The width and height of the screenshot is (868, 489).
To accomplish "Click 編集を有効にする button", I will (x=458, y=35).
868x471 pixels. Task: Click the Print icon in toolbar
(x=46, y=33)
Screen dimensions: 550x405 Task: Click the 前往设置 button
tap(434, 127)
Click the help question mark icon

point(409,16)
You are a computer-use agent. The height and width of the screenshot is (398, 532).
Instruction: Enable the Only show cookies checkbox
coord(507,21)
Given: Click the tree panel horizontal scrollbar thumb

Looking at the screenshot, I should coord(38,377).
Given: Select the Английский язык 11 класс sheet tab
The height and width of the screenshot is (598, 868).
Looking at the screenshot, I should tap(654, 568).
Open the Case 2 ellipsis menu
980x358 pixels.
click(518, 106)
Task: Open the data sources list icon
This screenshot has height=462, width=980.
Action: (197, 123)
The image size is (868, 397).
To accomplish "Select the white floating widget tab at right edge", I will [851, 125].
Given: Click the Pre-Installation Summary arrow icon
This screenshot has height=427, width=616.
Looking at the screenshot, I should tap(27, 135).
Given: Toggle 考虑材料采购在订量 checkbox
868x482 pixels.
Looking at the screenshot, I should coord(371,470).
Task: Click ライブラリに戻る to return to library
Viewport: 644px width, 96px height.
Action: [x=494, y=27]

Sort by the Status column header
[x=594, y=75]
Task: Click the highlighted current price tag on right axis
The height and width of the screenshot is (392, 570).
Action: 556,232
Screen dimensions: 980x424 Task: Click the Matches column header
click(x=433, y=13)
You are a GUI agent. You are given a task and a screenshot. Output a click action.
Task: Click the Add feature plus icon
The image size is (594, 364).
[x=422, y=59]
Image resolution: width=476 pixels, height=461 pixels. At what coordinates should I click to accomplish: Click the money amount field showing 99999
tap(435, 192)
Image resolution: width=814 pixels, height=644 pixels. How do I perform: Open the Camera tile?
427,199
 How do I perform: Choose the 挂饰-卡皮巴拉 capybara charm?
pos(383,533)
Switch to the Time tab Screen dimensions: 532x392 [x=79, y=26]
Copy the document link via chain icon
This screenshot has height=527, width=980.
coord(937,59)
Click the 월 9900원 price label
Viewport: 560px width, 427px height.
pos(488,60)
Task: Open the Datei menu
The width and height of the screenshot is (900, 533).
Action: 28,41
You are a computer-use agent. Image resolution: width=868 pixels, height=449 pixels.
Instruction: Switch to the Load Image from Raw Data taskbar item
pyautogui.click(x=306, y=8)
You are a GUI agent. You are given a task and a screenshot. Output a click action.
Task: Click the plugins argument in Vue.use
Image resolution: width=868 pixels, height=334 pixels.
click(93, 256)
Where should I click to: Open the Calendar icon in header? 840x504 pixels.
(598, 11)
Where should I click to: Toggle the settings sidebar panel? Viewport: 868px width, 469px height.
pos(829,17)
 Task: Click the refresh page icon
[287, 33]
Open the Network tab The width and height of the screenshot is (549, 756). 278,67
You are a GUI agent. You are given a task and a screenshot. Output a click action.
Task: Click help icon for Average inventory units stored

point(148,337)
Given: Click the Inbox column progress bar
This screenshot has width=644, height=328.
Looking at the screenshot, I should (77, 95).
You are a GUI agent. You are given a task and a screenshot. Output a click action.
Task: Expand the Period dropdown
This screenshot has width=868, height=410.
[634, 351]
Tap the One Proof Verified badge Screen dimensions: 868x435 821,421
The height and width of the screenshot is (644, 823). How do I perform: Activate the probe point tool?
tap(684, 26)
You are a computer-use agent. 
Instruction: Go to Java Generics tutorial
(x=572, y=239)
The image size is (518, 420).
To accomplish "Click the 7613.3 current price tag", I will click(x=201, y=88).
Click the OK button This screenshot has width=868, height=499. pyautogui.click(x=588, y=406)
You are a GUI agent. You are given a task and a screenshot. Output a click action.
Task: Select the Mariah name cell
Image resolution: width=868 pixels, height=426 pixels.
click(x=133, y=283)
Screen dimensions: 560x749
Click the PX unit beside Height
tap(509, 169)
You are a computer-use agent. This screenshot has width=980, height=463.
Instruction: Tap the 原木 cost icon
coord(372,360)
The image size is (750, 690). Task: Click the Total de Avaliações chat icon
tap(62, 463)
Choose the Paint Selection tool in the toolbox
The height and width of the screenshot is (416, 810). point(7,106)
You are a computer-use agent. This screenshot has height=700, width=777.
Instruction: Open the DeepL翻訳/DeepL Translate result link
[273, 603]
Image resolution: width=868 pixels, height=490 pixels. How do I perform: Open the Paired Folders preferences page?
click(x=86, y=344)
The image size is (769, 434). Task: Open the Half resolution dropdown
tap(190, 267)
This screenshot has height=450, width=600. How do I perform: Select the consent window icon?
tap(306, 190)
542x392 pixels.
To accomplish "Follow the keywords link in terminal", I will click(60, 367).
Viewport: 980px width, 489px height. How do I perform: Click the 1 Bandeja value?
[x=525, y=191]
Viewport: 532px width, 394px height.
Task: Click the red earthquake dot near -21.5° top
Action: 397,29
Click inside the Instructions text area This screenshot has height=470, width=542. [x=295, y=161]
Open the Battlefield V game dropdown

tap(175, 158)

####################

**REQUIREMENT**.
When you answer, return each line of the material exactly as it was written.

**TASK RESULT**.
The width and height of the screenshot is (868, 489).
To accomplish "Click 編集を有効にする button", I will (x=458, y=35).
868x471 pixels. Task: Click the Print icon in toolbar
(x=46, y=33)
Screen dimensions: 550x405 Task: Click the 前往设置 button
tap(434, 127)
Click the help question mark icon

point(409,16)
You are a computer-use agent. The height and width of the screenshot is (398, 532).
Instruction: Enable the Only show cookies checkbox
coord(507,21)
Given: Click the tree panel horizontal scrollbar thumb

Looking at the screenshot, I should coord(38,377).
Given: Select the Английский язык 11 класс sheet tab
The height and width of the screenshot is (598, 868).
Looking at the screenshot, I should tap(654, 568).
Open the Case 2 ellipsis menu
980x358 pixels.
click(518, 106)
Task: Open the data sources list icon
This screenshot has height=462, width=980.
Action: (197, 123)
The image size is (868, 397).
To accomplish "Select the white floating widget tab at right edge", I will [851, 125].
Given: Click the Pre-Installation Summary arrow icon
This screenshot has height=427, width=616.
Looking at the screenshot, I should tap(27, 135).
Given: Toggle 考虑材料采购在订量 checkbox
868x482 pixels.
Looking at the screenshot, I should coord(371,470).
Task: Click ライブラリに戻る to return to library
Viewport: 644px width, 96px height.
Action: [x=494, y=27]

Sort by the Status column header
[x=594, y=75]
Task: Click the highlighted current price tag on right axis
The height and width of the screenshot is (392, 570).
Action: 556,232
Screen dimensions: 980x424 Task: Click the Matches column header
click(x=433, y=13)
You are a GUI agent. You are given a task and a screenshot. Output a click action.
Task: Click the Add feature plus icon
The image size is (594, 364).
[x=422, y=59]
Image resolution: width=476 pixels, height=461 pixels. At what coordinates should I click to accomplish: Click the money amount field showing 99999
tap(435, 192)
Image resolution: width=814 pixels, height=644 pixels. How do I perform: Open the Camera tile?
427,199
 How do I perform: Choose the 挂饰-卡皮巴拉 capybara charm?
pos(383,533)
Switch to the Time tab Screen dimensions: 532x392 [x=79, y=26]
Copy the document link via chain icon
This screenshot has height=527, width=980.
coord(937,59)
Click the 월 9900원 price label
Viewport: 560px width, 427px height.
pos(488,60)
Task: Open the Datei menu
The width and height of the screenshot is (900, 533).
Action: 28,41
You are a computer-use agent. Image resolution: width=868 pixels, height=449 pixels.
Instruction: Switch to the Load Image from Raw Data taskbar item
pyautogui.click(x=306, y=8)
You are a GUI agent. You are given a task and a screenshot. Output a click action.
Task: Click the plugins argument in Vue.use
Image resolution: width=868 pixels, height=334 pixels.
click(93, 256)
Where should I click to: Open the Calendar icon in header? 840x504 pixels.
(598, 11)
Where should I click to: Toggle the settings sidebar panel? Viewport: 868px width, 469px height.
pos(829,17)
 Task: Click the refresh page icon
[287, 33]
Open the Network tab The width and height of the screenshot is (549, 756). 278,67
You are a GUI agent. You are given a task and a screenshot. Output a click action.
Task: Click help icon for Average inventory units stored

point(148,337)
Given: Click the Inbox column progress bar
This screenshot has width=644, height=328.
Looking at the screenshot, I should (77, 95).
You are a GUI agent. You are given a task and a screenshot. Output a click action.
Task: Expand the Period dropdown
This screenshot has width=868, height=410.
[634, 351]
Tap the One Proof Verified badge Screen dimensions: 868x435 821,421
The height and width of the screenshot is (644, 823). How do I perform: Activate the probe point tool?
tap(684, 26)
You are a computer-use agent. 
Instruction: Go to Java Generics tutorial
(x=572, y=239)
The image size is (518, 420).
To accomplish "Click the 7613.3 current price tag", I will click(x=201, y=88).
Click the OK button This screenshot has width=868, height=499. pyautogui.click(x=588, y=406)
You are a GUI agent. You are given a task and a screenshot. Output a click action.
Task: Select the Mariah name cell
Image resolution: width=868 pixels, height=426 pixels.
click(x=133, y=283)
Screen dimensions: 560x749
Click the PX unit beside Height
tap(509, 169)
You are a computer-use agent. This screenshot has width=980, height=463.
Instruction: Tap the 原木 cost icon
coord(372,360)
The image size is (750, 690). Task: Click the Total de Avaliações chat icon
tap(62, 463)
Choose the Paint Selection tool in the toolbox
The height and width of the screenshot is (416, 810). point(7,106)
You are a computer-use agent. This screenshot has height=700, width=777.
Instruction: Open the DeepL翻訳/DeepL Translate result link
[273, 603]
Image resolution: width=868 pixels, height=490 pixels. How do I perform: Open the Paired Folders preferences page?
click(x=86, y=344)
The image size is (769, 434). Task: Open the Half resolution dropdown
tap(190, 267)
This screenshot has height=450, width=600. How do I perform: Select the consent window icon?
tap(306, 190)
542x392 pixels.
To accomplish "Follow the keywords link in terminal", I will click(60, 367).
Viewport: 980px width, 489px height. How do I perform: Click the 1 Bandeja value?
[x=525, y=191]
Viewport: 532px width, 394px height.
Task: Click the red earthquake dot near -21.5° top
Action: 397,29
Click inside the Instructions text area This screenshot has height=470, width=542. [x=295, y=161]
Open the Battlefield V game dropdown

tap(175, 158)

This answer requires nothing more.